In the Inderscience publication “International Journal of Global Environmental Issues,” Roelof Dirk Schuiling, a geochemical engineer at Utrecht University in the Netherlands, and his colleagues discuss the costs and benefits of one of the potentially most ambitious engineering projects ever proposed.
Current technology makes shifting and shaping the earth on a relatively large scale possible. In the near future, it might be possible to build dams large enough to separate a body of water as large as the Red Sea from the world oceans.
A similar macro-scale engineering project already is planned for the Strait of Hormuz at the entrance of the Persian Gulf. This seawater barrier will exploit the evaporative cycle and influx of seawater to generate vast quantities of electricity. As water evaporates from the Persian Gulf and collects in the atmosphere, it rains over land and collects in the Strait of Hormuz, which empties back into the Persian Gulf.
Schuiling suggests that a dam could stem the inflow of seawater into the highly evaporative Red Sea with the potential of generating 50 gigawatts of power. By comparison, the Palo Verde nuclear power plant, the largest nuclear station in the United States, has an output of 3.2 gigawatts.
“Such a project will dramatically affect the region’s economy, political situation and ecology, and their effects may be felt well beyond the physical and political limits of the project,” Schuiling said.

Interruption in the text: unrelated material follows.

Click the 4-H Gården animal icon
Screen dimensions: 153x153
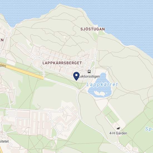point(118,129)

Schuiling and his colleagues point out that the cost and time-scales involved in creating such a hydroelectric facility are far beyond normal economical considerations. It is inevitable that such a macro-engineering project will cause massive devastation to existing ecologies. However, it also will provide enormous reductions in greenhouse gas emissions as well as offering a viable, sustainable alternative to fossil fuels for future generations. The ethical and environmental dilemmas are on an international scale, while the impact on ecology, tourism, fisheries, transport and other areas could have effects globally.
The researchers point out that the precautionary principle cannot be applied in making a decision regarding the damming of the Red Sea.
“If the countries around the Red Sea decide in favor of the macro-project, it is their responsibility to limit the negative consequences as much as possible,” Schuiling said.